Exercise
Please express the lines from the first one through the line containing "Action: pos(183,627)" as a JSON list of strings, one string per line, leaving out any blank lines.

-- BEGIN Extracted entries --

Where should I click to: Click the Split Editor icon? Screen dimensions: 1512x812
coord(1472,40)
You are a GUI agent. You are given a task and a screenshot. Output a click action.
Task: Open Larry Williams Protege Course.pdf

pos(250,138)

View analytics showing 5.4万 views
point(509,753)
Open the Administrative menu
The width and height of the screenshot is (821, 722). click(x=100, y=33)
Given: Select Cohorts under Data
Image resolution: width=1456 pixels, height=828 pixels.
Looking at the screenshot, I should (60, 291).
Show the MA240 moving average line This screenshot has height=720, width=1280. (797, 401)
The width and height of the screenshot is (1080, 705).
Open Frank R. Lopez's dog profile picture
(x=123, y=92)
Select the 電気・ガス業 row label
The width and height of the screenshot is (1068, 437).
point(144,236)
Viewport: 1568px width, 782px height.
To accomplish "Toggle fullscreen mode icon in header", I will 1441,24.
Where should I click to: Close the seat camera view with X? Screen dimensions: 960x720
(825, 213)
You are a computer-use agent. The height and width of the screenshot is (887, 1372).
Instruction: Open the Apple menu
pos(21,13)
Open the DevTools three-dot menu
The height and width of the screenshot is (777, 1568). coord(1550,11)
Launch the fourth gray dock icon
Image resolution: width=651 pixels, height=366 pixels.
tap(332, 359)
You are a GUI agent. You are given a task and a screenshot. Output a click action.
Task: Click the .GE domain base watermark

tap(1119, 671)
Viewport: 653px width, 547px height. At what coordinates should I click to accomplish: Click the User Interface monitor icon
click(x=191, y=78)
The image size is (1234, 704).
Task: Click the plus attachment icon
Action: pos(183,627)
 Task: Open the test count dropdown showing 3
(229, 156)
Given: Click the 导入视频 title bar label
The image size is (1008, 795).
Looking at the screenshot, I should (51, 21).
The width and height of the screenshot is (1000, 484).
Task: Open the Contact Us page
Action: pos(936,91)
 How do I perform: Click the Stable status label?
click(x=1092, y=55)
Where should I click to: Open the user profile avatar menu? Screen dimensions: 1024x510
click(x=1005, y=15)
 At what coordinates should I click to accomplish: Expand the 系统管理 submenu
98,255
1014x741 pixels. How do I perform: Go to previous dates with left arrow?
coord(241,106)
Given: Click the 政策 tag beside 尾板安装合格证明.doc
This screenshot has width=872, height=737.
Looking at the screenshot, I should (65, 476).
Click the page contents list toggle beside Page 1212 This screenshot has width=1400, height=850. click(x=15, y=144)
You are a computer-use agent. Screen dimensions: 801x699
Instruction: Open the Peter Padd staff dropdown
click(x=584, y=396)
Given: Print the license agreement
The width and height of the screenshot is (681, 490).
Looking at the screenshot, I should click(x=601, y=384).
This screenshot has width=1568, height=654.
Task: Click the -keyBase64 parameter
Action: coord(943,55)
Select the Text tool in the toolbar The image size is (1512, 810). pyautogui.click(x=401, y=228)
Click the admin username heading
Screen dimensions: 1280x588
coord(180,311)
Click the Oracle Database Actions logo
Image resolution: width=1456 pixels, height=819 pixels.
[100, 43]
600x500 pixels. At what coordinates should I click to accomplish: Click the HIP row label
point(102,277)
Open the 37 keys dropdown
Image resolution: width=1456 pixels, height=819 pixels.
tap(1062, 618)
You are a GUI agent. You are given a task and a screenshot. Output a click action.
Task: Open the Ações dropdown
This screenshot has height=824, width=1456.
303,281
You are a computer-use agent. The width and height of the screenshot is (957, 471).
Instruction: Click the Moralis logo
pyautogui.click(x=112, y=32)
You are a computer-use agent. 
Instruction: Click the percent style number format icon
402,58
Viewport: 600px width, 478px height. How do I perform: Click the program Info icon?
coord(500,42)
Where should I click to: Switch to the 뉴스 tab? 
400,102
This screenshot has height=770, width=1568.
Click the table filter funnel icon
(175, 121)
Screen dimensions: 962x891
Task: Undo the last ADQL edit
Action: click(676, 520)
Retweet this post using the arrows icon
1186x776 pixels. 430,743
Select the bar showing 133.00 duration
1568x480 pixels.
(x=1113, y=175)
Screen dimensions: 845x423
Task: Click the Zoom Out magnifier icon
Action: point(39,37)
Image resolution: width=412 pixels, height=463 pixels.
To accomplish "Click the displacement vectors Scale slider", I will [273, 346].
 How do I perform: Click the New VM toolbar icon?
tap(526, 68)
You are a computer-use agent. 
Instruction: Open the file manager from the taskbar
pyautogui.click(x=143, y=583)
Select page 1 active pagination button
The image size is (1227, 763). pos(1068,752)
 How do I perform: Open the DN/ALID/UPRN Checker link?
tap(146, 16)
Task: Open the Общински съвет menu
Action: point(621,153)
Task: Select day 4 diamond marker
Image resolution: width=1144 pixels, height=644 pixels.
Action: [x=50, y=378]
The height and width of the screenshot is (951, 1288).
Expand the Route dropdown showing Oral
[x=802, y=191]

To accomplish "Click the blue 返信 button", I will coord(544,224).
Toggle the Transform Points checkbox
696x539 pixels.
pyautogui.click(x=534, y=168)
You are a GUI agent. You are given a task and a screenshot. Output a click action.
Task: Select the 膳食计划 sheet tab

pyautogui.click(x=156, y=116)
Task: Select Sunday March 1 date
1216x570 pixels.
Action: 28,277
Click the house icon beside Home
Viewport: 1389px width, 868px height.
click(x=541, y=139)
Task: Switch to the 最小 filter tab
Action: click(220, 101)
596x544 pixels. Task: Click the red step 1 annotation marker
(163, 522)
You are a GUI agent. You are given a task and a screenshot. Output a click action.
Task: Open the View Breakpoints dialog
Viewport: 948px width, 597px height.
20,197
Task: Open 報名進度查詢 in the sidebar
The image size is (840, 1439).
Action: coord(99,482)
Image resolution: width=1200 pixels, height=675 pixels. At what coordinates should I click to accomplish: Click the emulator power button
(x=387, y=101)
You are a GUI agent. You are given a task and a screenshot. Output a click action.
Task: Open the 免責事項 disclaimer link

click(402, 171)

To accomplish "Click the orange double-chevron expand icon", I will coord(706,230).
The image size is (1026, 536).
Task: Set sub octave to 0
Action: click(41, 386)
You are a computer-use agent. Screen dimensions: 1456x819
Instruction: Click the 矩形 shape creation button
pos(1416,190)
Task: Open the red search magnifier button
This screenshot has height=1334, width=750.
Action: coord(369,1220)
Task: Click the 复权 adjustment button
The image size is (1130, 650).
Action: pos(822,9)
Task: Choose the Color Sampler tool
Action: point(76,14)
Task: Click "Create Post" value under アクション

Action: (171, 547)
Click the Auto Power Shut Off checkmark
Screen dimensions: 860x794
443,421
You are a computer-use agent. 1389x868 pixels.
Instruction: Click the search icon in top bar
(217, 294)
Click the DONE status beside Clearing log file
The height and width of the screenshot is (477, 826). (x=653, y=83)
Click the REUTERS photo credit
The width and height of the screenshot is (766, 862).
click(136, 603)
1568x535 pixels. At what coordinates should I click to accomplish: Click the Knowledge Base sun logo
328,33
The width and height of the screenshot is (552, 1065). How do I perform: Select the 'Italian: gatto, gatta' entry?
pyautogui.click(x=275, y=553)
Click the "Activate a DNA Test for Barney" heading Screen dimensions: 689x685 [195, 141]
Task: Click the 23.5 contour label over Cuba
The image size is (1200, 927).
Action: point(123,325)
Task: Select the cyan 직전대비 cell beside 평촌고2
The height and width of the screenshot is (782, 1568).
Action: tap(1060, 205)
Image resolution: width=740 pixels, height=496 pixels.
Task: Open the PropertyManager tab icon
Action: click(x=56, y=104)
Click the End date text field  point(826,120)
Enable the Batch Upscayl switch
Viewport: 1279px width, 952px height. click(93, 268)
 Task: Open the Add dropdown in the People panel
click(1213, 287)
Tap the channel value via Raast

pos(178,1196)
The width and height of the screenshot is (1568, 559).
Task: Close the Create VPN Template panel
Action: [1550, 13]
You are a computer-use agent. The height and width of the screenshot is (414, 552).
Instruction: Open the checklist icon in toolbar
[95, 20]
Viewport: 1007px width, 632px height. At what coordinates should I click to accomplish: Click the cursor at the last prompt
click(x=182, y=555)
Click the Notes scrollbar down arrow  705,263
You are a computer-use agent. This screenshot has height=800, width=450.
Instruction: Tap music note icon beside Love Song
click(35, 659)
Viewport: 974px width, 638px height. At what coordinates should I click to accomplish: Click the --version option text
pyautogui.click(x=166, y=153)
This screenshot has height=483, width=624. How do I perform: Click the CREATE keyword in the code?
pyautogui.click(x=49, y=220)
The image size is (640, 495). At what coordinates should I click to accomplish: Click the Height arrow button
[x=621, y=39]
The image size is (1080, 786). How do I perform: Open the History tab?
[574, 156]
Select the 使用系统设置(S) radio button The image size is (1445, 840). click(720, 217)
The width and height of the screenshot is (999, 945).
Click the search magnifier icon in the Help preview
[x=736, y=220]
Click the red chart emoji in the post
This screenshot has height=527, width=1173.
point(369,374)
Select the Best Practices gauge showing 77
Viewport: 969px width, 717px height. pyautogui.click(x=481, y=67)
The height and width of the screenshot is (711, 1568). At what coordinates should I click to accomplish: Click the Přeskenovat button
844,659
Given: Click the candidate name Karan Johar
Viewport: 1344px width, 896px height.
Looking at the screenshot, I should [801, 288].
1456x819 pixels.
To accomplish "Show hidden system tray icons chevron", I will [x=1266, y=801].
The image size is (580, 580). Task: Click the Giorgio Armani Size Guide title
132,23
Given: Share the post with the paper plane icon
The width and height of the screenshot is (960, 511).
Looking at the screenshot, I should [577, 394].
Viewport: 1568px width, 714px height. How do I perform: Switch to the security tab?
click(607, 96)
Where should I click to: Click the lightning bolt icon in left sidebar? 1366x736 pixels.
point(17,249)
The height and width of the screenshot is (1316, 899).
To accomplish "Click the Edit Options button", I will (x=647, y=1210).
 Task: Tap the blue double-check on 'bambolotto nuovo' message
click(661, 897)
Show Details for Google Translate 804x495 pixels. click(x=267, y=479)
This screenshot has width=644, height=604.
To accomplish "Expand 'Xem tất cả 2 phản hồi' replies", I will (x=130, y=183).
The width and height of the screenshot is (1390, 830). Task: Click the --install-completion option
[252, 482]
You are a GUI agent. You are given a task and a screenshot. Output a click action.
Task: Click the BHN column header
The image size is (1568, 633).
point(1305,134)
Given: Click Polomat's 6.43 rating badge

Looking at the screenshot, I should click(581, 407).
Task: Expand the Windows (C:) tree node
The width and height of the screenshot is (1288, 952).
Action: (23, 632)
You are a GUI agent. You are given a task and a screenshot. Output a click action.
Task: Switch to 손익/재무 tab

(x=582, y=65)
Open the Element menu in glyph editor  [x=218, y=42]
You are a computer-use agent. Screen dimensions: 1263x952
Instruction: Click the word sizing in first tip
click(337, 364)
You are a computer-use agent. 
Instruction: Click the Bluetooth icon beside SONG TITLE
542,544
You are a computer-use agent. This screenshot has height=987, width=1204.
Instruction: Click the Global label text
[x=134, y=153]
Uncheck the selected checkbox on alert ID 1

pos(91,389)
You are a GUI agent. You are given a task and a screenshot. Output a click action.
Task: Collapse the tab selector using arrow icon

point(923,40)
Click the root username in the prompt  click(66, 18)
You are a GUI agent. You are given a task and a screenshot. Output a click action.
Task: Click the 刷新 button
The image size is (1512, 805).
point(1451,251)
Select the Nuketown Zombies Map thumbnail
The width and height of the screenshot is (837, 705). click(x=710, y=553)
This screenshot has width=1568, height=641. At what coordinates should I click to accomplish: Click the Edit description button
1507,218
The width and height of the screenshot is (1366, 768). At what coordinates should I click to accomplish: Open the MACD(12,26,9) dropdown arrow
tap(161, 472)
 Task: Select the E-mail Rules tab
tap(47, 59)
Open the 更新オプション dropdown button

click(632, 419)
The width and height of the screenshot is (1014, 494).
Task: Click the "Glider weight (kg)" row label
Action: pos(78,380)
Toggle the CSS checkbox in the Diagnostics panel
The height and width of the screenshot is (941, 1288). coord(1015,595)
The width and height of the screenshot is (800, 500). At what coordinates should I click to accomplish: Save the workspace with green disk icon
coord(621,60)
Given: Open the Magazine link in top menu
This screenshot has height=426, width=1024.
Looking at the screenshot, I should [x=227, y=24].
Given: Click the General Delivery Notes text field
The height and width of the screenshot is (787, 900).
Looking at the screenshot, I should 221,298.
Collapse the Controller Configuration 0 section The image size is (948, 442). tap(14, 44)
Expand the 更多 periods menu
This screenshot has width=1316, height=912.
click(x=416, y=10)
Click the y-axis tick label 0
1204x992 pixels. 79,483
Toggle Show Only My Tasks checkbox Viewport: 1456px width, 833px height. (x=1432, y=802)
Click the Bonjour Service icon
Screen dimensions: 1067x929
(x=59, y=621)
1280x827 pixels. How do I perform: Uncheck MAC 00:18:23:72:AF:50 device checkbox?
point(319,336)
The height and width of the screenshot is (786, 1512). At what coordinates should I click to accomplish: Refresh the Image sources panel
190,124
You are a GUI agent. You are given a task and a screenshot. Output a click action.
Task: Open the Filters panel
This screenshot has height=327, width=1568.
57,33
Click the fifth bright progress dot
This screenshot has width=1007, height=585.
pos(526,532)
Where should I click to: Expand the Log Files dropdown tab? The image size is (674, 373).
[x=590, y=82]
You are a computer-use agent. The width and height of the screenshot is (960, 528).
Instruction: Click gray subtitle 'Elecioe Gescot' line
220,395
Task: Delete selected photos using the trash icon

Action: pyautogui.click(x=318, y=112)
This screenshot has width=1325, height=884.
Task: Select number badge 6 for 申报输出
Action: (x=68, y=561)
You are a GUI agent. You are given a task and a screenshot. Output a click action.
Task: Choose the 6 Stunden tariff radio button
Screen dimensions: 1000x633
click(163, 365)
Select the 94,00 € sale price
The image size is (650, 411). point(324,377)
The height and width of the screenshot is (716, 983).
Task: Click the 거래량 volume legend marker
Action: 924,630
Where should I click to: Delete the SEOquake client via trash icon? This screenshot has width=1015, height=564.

-- END Extracted entries --

Answer to the task
[
  "Where should I click to: Click the Split Editor icon? Screen dimensions: 1512x812",
  "coord(1472,40)",
  "You are a GUI agent. You are given a task and a screenshot. Output a click action.",
  "Task: Open Larry Williams Protege Course.pdf",
  "pos(250,138)",
  "View analytics showing 5.4万 views",
  "point(509,753)",
  "Open the Administrative menu",
  "The width and height of the screenshot is (821, 722). click(x=100, y=33)",
  "Given: Select Cohorts under Data",
  "Image resolution: width=1456 pixels, height=828 pixels.",
  "Looking at the screenshot, I should (60, 291).",
  "Show the MA240 moving average line This screenshot has height=720, width=1280. (797, 401)",
  "The width and height of the screenshot is (1080, 705).",
  "Open Frank R. Lopez's dog profile picture",
  "(x=123, y=92)",
  "Select the 電気・ガス業 row label",
  "The width and height of the screenshot is (1068, 437).",
  "point(144,236)",
  "Viewport: 1568px width, 782px height.",
  "To accomplish \"Toggle fullscreen mode icon in header\", I will 1441,24.",
  "Where should I click to: Close the seat camera view with X? Screen dimensions: 960x720",
  "(825, 213)",
  "You are a computer-use agent. The height and width of the screenshot is (887, 1372).",
  "Instruction: Open the Apple menu",
  "pos(21,13)",
  "Open the DevTools three-dot menu",
  "The height and width of the screenshot is (777, 1568). coord(1550,11)",
  "Launch the fourth gray dock icon",
  "Image resolution: width=651 pixels, height=366 pixels.",
  "tap(332, 359)",
  "You are a GUI agent. You are given a task and a screenshot. Output a click action.",
  "Task: Click the .GE domain base watermark",
  "tap(1119, 671)",
  "Viewport: 653px width, 547px height. At what coordinates should I click to accomplish: Click the User Interface monitor icon",
  "click(x=191, y=78)",
  "The image size is (1234, 704).",
  "Task: Click the plus attachment icon",
  "Action: pos(183,627)"
]